Three Cheers for Dad
- Monday, June 11, 2012
It’s been years since I bought a Fathers’ Day card. My father and father-in-law are both long dead. But this year I can’t help but notice the cards. Perhaps it’s because I bought one for my son — this is his first Fathers’ Day — and it called my attention to the others.
In any case, I’d love to send my dad a card this year, particularly after reflecting recently on the place of dads in the lives of their children.
We live in a culture where many would write off fatherhood as a nice but quite unnecessary option in the lives of children. One or two mommies will do just fine. It’s a way of understanding the family that is summed up on T-shirts, bibs, and hoodies proudly and succinctly announcing: "My Daddy’s Name is Donor."
That worldview is as dangerous as it is ignorant. There are mountains of social science evidence demonstrating the importance of dad and warning about his absence. The outline of those mountains are available at FamilyFacts.org along with footnotes citing study after study.
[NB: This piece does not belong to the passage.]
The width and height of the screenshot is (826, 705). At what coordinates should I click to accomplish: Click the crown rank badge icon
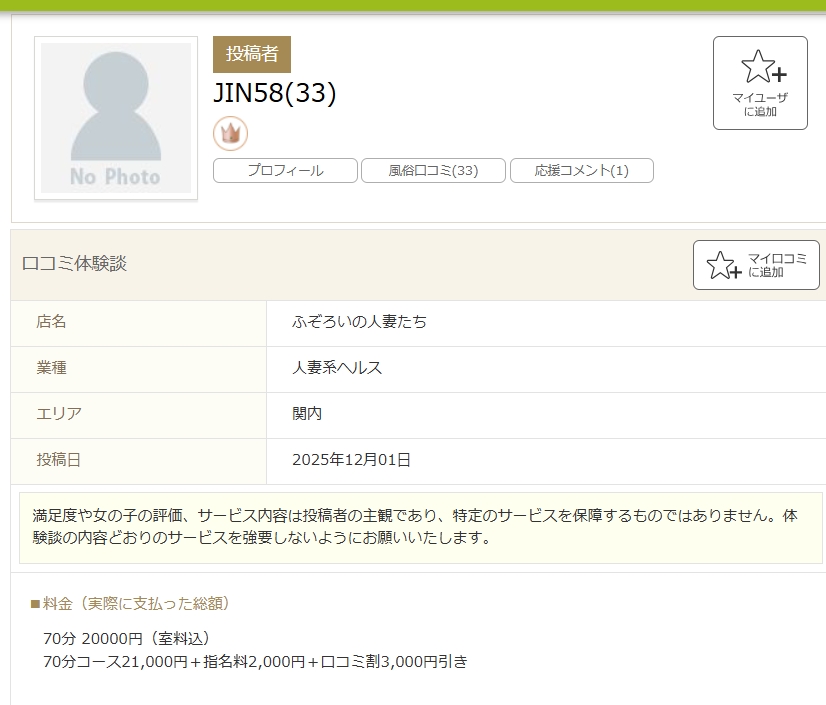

Take teen pregnancies. A study by psychologist Bruce Ellis of the University of Arizona indicated that girls whose dads were present (a fairly low threshold) during their childhood were less likely to become pregnant as teenagers. In fact, girls whose fathers were absent during their early childhood were seven to eight times more likely to become pregnant as teenagers and those whose fathers were absent later in childhood were two to three times more likely to become pregnant. This is in part because, as another study points out, teenaged girls who feel they have a close relationship with their fathers tend to wait longer before getting involved in sexual activity.
Boys benefit too. Dr. Marcia J. Carlson of the University of Wisconsin published a study in the Journal of Marriage and Family explaining how teenaged boys whose dads are meaningfully involved in their lives have fewer behavioral problems and feel less anxiety, depression, and low self-esteem. Other studies show that boys with good relationships with their dads are less likely to be arrested, sell drugs, carry a gun, steal, run away, or become violent.
Far from simply avoiding negative behavior, it has been shown that dads who invest in their seven-year-olds by reading to them, taking them on outings, and showing an interest in their schoolwork can expect those children to attain higher academic levels as young adults. Adolescent boys who have a close relationship with their fathers — even if the father doesn’t live in the same home — are more likely to anticipate having stable marriages when they become adults.
And the dads who are most likely to be close to their children and to positively influence in their lives are dads who attend church and live their faith. In fact, church attendance is one of the most powerful predictors of a father’s positive involvement with his children.
So stop in the card department and look over the Fathers’ Day cards. If you still can, buy one for your dad, granddads, and father-in-law. If there’s no longer reason to buy one, stop anyway to give thanks for your own dad and to pray for the dads around you. Our children are counting on them.